On Sun, Oct 16, 2016 at 09:34:54AM +1100, Dave Chinner wrote:
On Fri, Oct 14, 2016 at 08:27:24AM -0400, Chris Mason wrote:
Hi Dave,
This is part of a series of patches we're growing to fix a perf
regression on a few straggler tiers that are still on v3.10. In this
case, hadoop had to switch back to v3.10 because v4.x is as much as 15%
slower on recent kernels.
Between v3.10 and v4.x, kswapd is less effective overall. This leads
more and more procs to get bogged down in direct reclaim Using SYNC_WAIT
in xfs_reclaim_inodes_ag().
Since slab shrinking happens very early in direct reclaim, we've seen
systems with 130GB of ram where hundreds of procs are stuck on the xfs
slab shrinker fighting to walk a slab 900MB in size. They'd have better
luck moving on to the page cache instead.

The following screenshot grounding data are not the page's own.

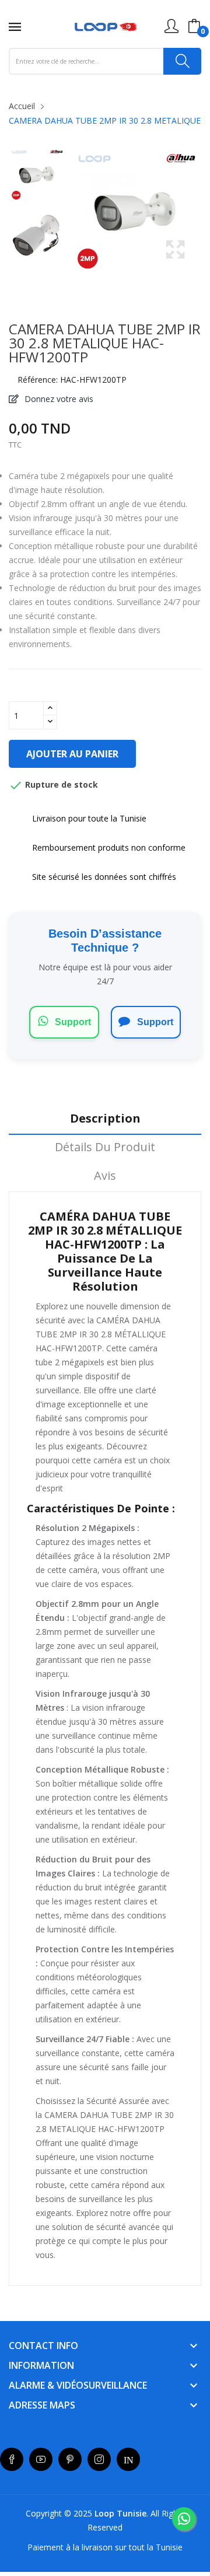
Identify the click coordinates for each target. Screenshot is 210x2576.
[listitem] (37, 177)
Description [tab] (105, 1119)
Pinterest (70, 2459)
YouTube (40, 2459)
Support (71, 1022)
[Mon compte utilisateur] (171, 26)
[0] (194, 26)
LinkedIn (128, 2459)
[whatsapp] (183, 2518)
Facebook (11, 2459)
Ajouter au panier (72, 753)
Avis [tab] (105, 1176)
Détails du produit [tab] (105, 1147)
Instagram (99, 2459)
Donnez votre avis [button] (57, 398)
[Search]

We've already scanned the page cache for direct reclaim by the time
we get to running the shrinkers. Indeed, the amount of work the
shrinkers do is directly controlled by the amount of work done
scanning the page cache beforehand....
Also, we're going into direct reclaim much more often than we should
because kswapd is getting stuck on XFS inode locks and writeback.

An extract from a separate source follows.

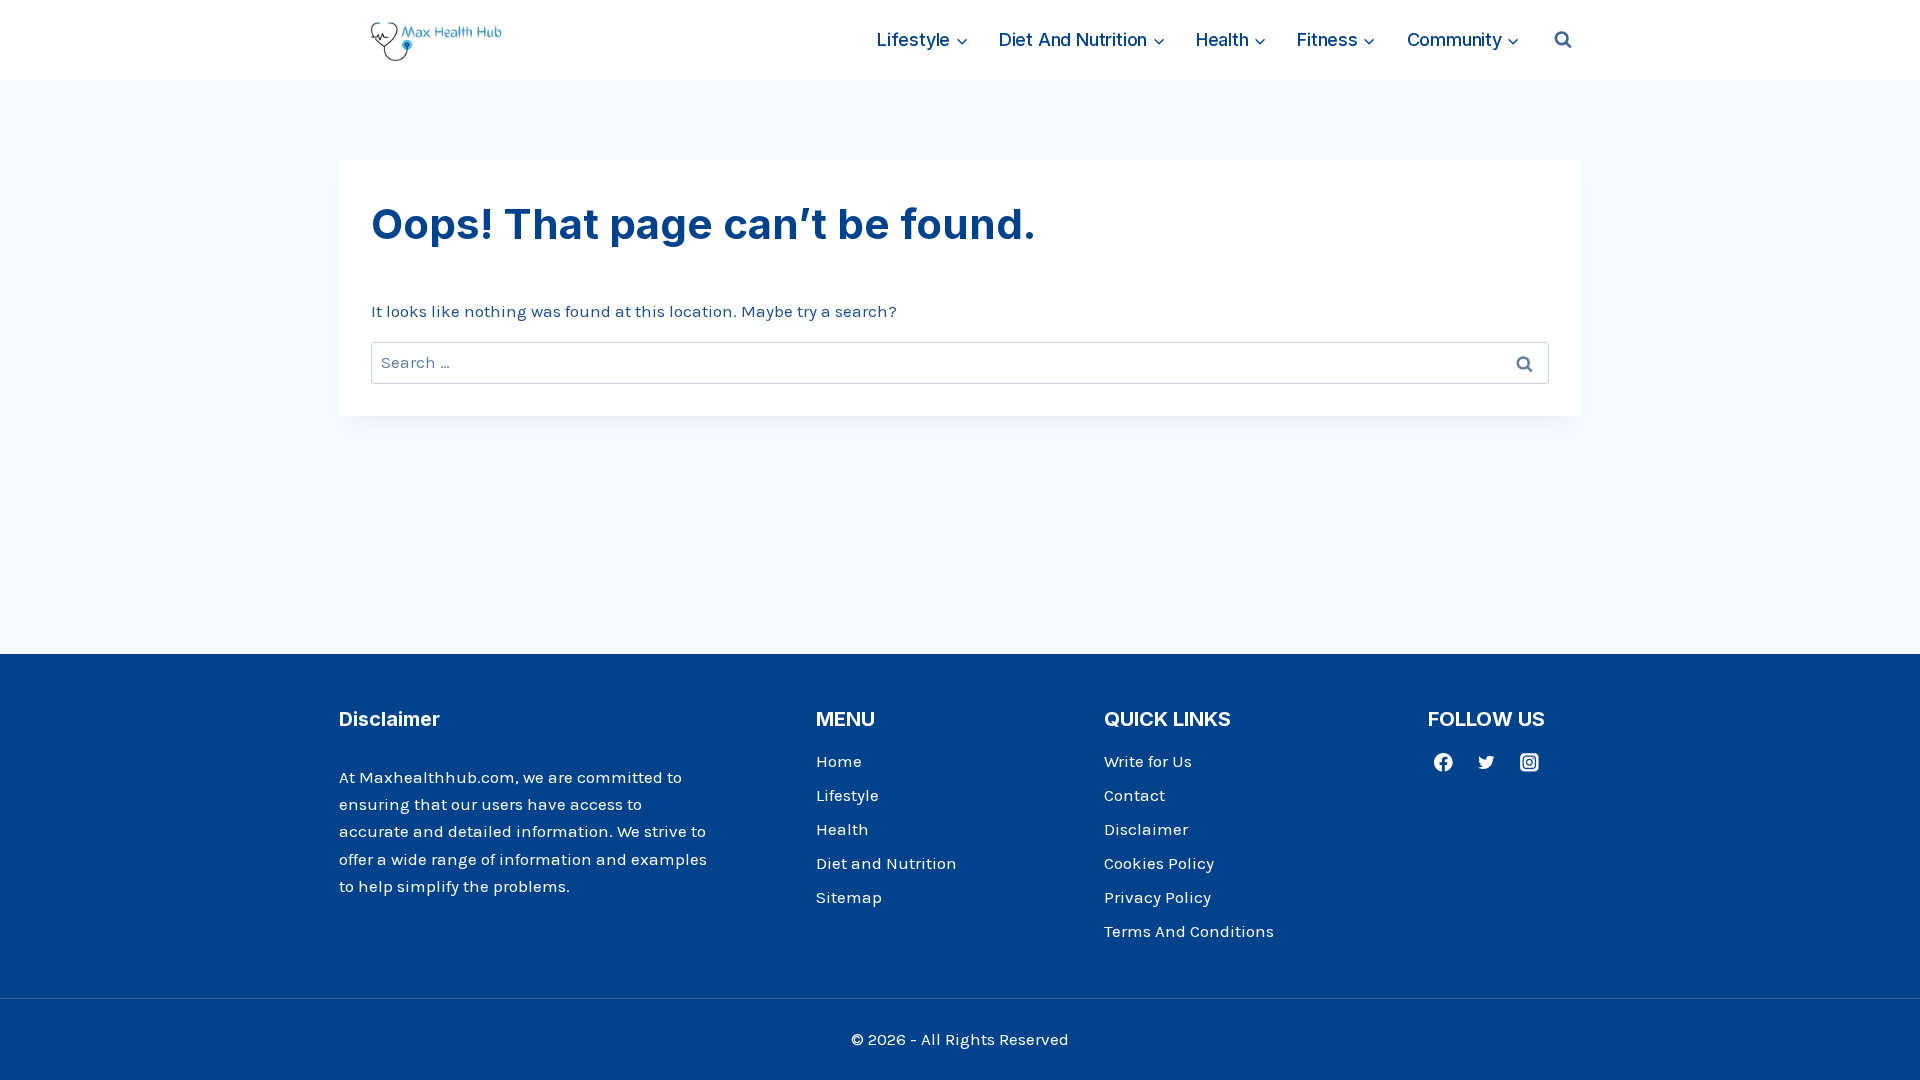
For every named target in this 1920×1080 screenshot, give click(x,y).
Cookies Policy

Where and what locks, exactly?
This is from v4.0, because all of my newer hosts are trying a variety of
patched kernels. But the traces were very similar on newer kernels:
# cat /proc/282/stack
[<ffffffff812ea2cd>] xfs_buf_submit_wait+0xbd/0x1d0
[<ffffffff812ea6e4>] xfs_bwrite+0x24/0x60
[<ffffffff812f18a4>] xfs_reclaim_inode+0x304/0x320
[<ffffffff812f1b17>] xfs_reclaim_inodes_ag+0x257/0x370
[<ffffffff812f2613>] xfs_reclaim_inodes_nr+0x33/0x40
[<ffffffff81300fb9>] xfs_fs_free_cached_objects+0x19/0x20
[<ffffffff811bb13b>] super_cache_scan+0x18b/0x190
[<ffffffff8115acc6>] shrink_slab.part.40+0x1f6/0x380
[<ffffffff8115e9da>] shrink_zone+0x30a/0x320
[<ffffffff8115f94f>] kswapd+0x51f/0x9e0
[<ffffffff810886b2>] kthread+0xd2/0xf0
[<ffffffff81770d88>] ret_from_fork+0x58/0x90
[<ffffffffffffffff>] 0xffffffffffffffff
This one hurts the most. While kswapd is waiting for IO, all the other
reclaim he might have been doing is backing up.
The other common path is the pag->pag_ici_reclaim_lock lock in
xfs_reclaim_inodes_ag. It goes through the trylock loop, didn't free
enough, and then waits on the locks for real.
Dropping the SYNC_WAIT means that kswapd can move on to other things and
let the async worker threads get kicked to work on the inodes.
Correct me if I'm wrong, but we introduced this shrinker behaviour
long before 3.10. I think the /explicit/ SYNC_WAIT was added some
time around 3.0 when I added the background async reclaim, but IIRC
the synchronous reclaim behaviour predates that by quite a bit.
With this workload, it can take as much as a week to verify a given
change really makes it better. So, I'm much more focused on a high
level view of making the MM in current kernels more efficient than I am
in digging through each commit between v3.10 and v4.x that may be
related.
Once I've nailed down a good list of fixes, I'll start making some tests
to make sure they keep fixing things in the future. I'm starting with
obvious things: direct reclaim is happening because kswapd isn't
processing the lists fast enough because he's stuck in D state.
This lead to two changes. This patch, and lowering the dirty ratios to
make sure background writeout can keep up and kswapd doesn't have to
call pageout().
XFS is also limiting the direct reclaim speed of all the other slabs.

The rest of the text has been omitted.